In contrast, match overview was consistently the smallest component across both regions. It averaged about 220 bytes and 79 tokens regardless of tokenizer or region. This component contains metadata such as the match ID, game title, patch version, participating teams, and match duration. Its small size reflects its role as a concise summary of the match’s context.

The timeline view and selected key events occupied intermediate positions in terms of size. In the NA region, the timeline view averaged 681.31 bytes, translating to approximately 349 tokens in both tokenizers. The selected key events averaged 735.96 bytes, corresponding to 246 tokens in cl100k_base and 242 tokens in o200k_base. The KR region followed a similar pattern, with the timeline view averaging 773.86 bytes and the selected key events averaging 866.91 bytes.

The sizes of these components, particularly the timeline view and selected key events, demonstrated the flexibility of their size. For example, the size of the timeline view depends on the time intervals used to aggregate data; shorter intervals result in finer-grained data but increase the size, whereas longer intervals reduce granularity and compact the representation. Similarly, the size of the selected key events is directly influenced by the number of events recorded. Saving only a few key events minimizes its size, whereas recording more events increases the component’s footprint. This adaptability allows the LoL-MDC to balance data granularity with token limitations.

4.3. Qualitative Evaluation

To evaluate the usability of the LoL-MDC, we conducted a qualitative analysis by comparing the answers generated by GPT-4o using raw JSON input files and compacted JSON input files. GPT-4o was selected for its extended context capabilities and strong natural language understanding, which allow it to effectively analyze esports data and generate detailed responses. The analysis focused on answering a series of structured questions using a sampled dataset of five anonymized matches from 14.22 KR matches, with Match 1 visualized in Figure 3 to illustrate the statistics provided by LOL.PS.

Match 1’s statistics, as displayed in Figure 3, include player-level details such as kills, deaths, assists (KDA), damage dealt, damage taken, wards placed, creep score (CS), and items used. Additionally, team-level information, such as total kills and gold, provides a holistic summary of the game. This dataset served as the foundation for evaluating the performance of compacted JSON input files compared with raw JSON input files.

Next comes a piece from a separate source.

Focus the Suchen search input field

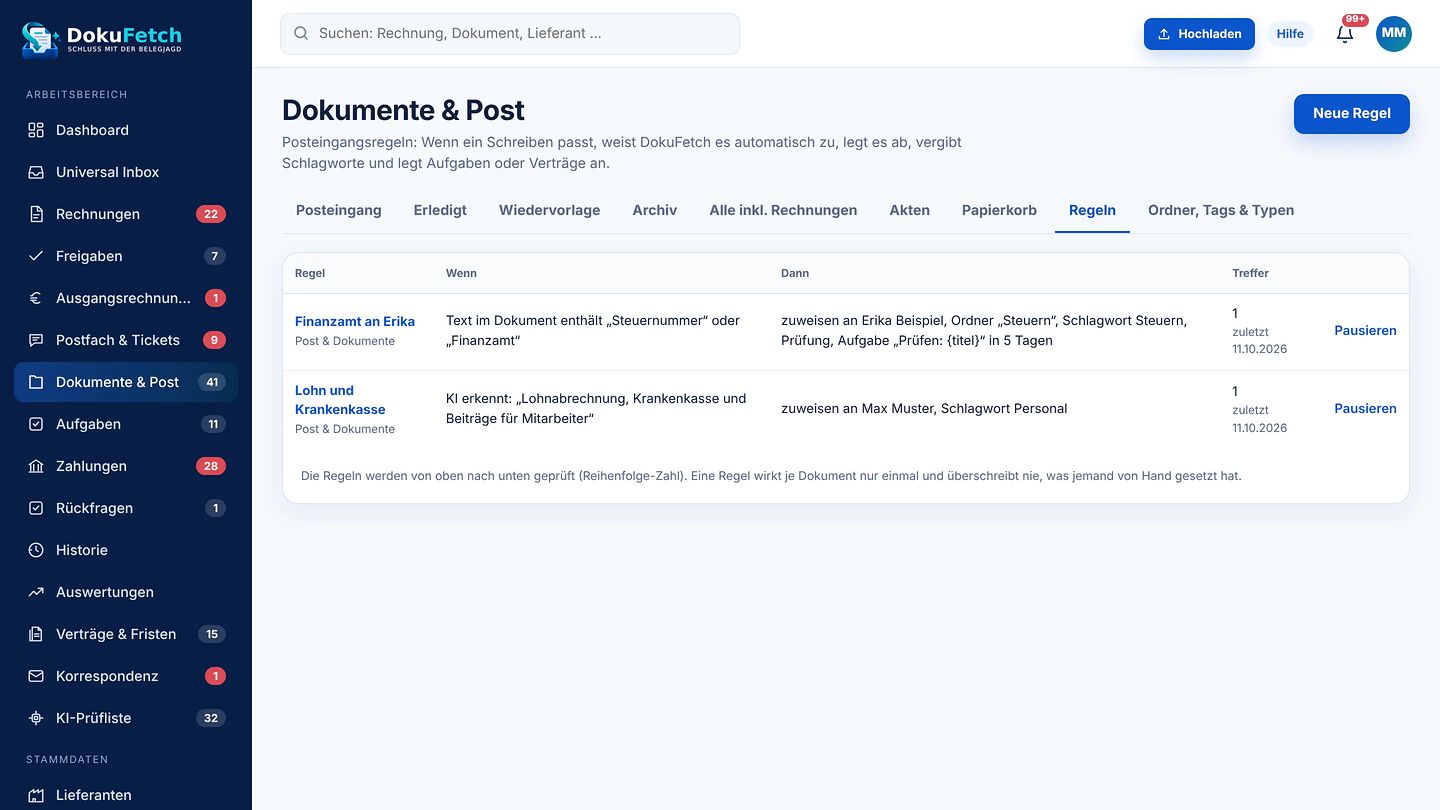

The qualitative evaluation consisted of three categories of questions designed to analyze the effectiveness of compacted data in generating meaningful answers compared with raw JSON data. For each question type, we provide examples of the prompts used and the answers generated.

4.3.1. General Questions

General questions focus on extracting basic match statistics and team-level performance metrics. The following questions were used:

What was the total gold earned by the winning team?
What was the KDA of the winning team’s SUPPORT and his or her champion?
Which team had a higher total creep score?
How many objectives (e.g., dragons or barons) were secured by each team?

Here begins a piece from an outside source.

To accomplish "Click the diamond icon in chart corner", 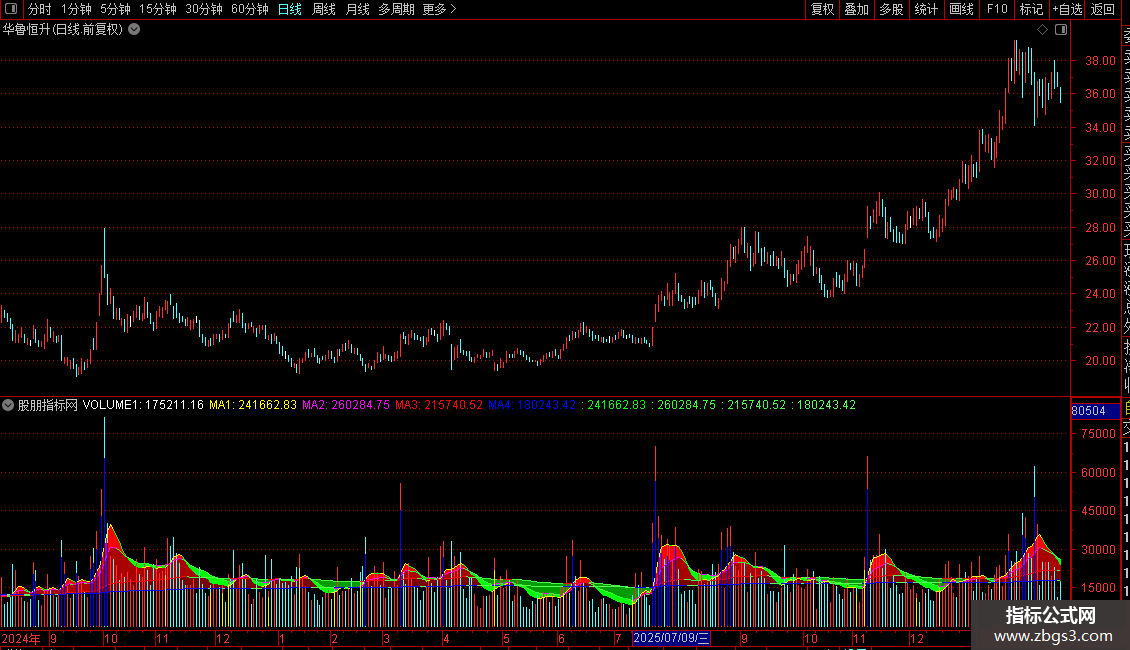I will (1042, 30).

Figure 4 and Figure 5 display the responses generated by GPT-4o using raw JSON and compacted JSON inputs, respectively. While the raw JSON inputs did not exceed the token constraints in this case, the chatbot failed to answer Question 4 (the number of creeps) correctly. Despite the presence of creep score data elsewhere in the JSON files, the model struggled to extract and synthesize the information accurately. It provided correct answers for the remaining three questions, including the total gold, KDA, and objectives.

In contrast, the compacted JSON inputs enabled GPT-4o to provide accurate and complete answers for all four questions. The chatbot successfully identified the total gold, KDA, objectives, and creep score, demonstrating the value of the LoL-MDC in structuring input data for effective analysis. This phenomenon was kept for all five utilized matches, which highlights the compactor’s ability to enhance the usability of match data by organizing information in a way that facilitates accurate LLM responses.

4.3.2. Match Overview Questions

The match overview questions were designed to summarize the match concisely and identify key details. The following questions were used:

Summarize the match in one sentence, highlighting the winning team and their key strengths.
Who was the MVP and why?
What were the most significant moments that shifted the momentum of the game?

Figure 6 and Figure 7 show the responses generated using raw and compacted JSON inputs. When provided with raw JSON inputs, GPT-4o exhibited hallucinations in its responses, as shown in its answer to Question 2. Additionally, the chatbot’s output contained unreadable, system-like encrypted values, such as “Players 9 and 10” or “Timestamp: 132,244” instead of an exact champion name or description. These issues made it difficult for users to interpret the match summary and key moments effectively.

In contrast, the compacted JSON inputs allowed GPT-4o to generate structured and accurate match overviews. The chatbot correctly identified the MVP with a coherent explanation, highlighted significant momentum shifts, and provided a readable summary of the match. Compared with the raw JSON inputs, which often resulted in vague or misleading outputs, the compacted JSON inputs consistently produced high-quality responses, demonstrating its effectiveness in enabling structured high-level match analysis.

4.3.3. Match-Comparing Questions

Match-comparing questions required analyzing trends and differences across five anonymized matches. The following questions were used:

Which team performed better across the sampled matches in terms of total kills and gold?
What was the most frequently picked champion across the sampled matches?
What was the most common factor contributing to a team’s victory in these matches?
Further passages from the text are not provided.